— begin Passage shown —
Question

Please help me Pre cal!!

Answer 1

Wow. Those are some tough questions. Sorry, I need to check out Google for some clues.

Hang in there....

Answer 2

Okay thanks

Answer 3

Did you get anything?

Answer 4

Getting close and at the worse time my internet is my internet is very slow. Might have to reboot.

Answer 5

Sorry typing with low bandwidth is a challenge.

Answer 6

No no your fine haha

Answer 7

hi!!
the value under the y^2 term is b^2=16
the value under the x^2 term is a^2=25
so b=4
and a=5
asymptotes
y=plus or minus b/a x
y=+ or - 4/5 x

Answer 8

can you help me with the 2nd part?

Answer 9

to find the center we take the opposite sign of the squared terms so,
center = (2, -1)

Answer 10

ok

Answer 11

the foci.
c^2=a^2+b^2
c^2=81+16
c=+ or - sqrt 97

Answer 12

i dont get what the foci is ?

Answer 13

i this this explains it well... Foci of a Hyperbola. Two fixed points located inside each curve of a hyperbola that are used in the curve's formal definition. A hyperbola is defined as follows: For two given points, the foci, a hyperbola is the locus of points such that the difference between the distance to each focus is constant.

Answer 14

Thank LynFran, my system was really slow. Even slower than me trying to figure this out.

I have one question about these hyperbolas. How can you tell a horizontal one from a vertical one? Is it Y minis X and or Y - X order?

LegandaryNikki it looks like you are in good hands.
— end Passage shown —
§ **Direction 1**: In the rows, rewrite the part that opens with the line containing "Given: Select the 5954 net worth player row" and closes with the line containing "Looking at the" as a numbered list, skipping blank lines. Leave the picture out.
The hyperbola thread above and the rows that come after it are unrelated material.
— begin Material shown —
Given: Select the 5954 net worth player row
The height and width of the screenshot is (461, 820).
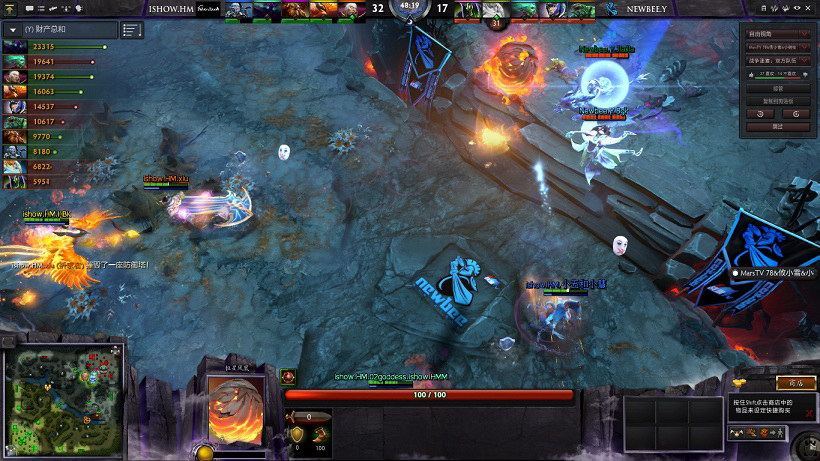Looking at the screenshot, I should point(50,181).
— end Material shown —
— begin Material shown —
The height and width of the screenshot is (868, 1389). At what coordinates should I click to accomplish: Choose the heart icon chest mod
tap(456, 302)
— end Material shown —
§ **Direction 2**: Extend the precalculus hyperbola thread past its final post.

§ **Written response 1**:
1. Given: Select the 5954 net worth player row
2. The height and width of the screenshot is (461, 820).
3. Looking at the screenshot, I should point(50,181).

§ **Written response 2**:
Answer 15

to tell if its horizontal or vertical hyperbola we look at the positive term ... like example
y^2/b^2- x^2/a^2=1
this is a vertical hyperbola meaning it opens up and down (y axis)...likewise

x^2/a^2 - y^2/b^2=1
this is a horizontal hyperbola meaning it opens left and right (x- axis)

Answer 16

Did we do B? the vertices ?

Answer 17

Thanks that's what I thought, except you use much better terminology.

Answer 18

??

Answer 19

for the vertices we have
A^2=81
A=9

and B^2=16
B=4
with center (2,-1)
our vertices are (2+9, -1) and ((2-9), -1)

Answer 20

so our vertices are (-7,-1) and (11,-1)

Answer 21

ohh okay

Answer 22

we just used the "A" and add that to the x term (x+ or -A,y) since the hyperbola opens to the left and right of the x axis ....if it opens up and down the y axis we add or subtract "B" from the y term (x, y + or -B)

Answer 23

the graph https://www.desmos.com/calculator/nn5od4u9fs

Answer 24

the asymptotes...

Answer 25

okay so the center is (2, -1), vertices is (-7,-1) and (11,-1) what are the foci?

Answer 26

@LynFran

Answer 27

to find the asymptotes we solve the function for x

Answer 28

Wait what about Foci???

Answer 29

sorry it was uncompleted
frm above...
c=+ or - sq.rt 97
with center (2,-1)
so foci (+ or - sq.rt 97 +2, -1)
so foci are (-7.85, -1) and (11.85, -1)

Answer 30

oh okay i was confused thanks so now onto the asymptotes

Answer 31

@LynFran

Answer 32

please fan me ,.ill send it through a message my pc keeps freaking out.. and im not getting to type out it...

Answer 33

or like here its on it https://www.desmos.com/calculator/ab0rbdhaha

Answer 34

the two lines

Answer 35

which one is asymptotes?

Answer 36

im confused

Answer 37

hello??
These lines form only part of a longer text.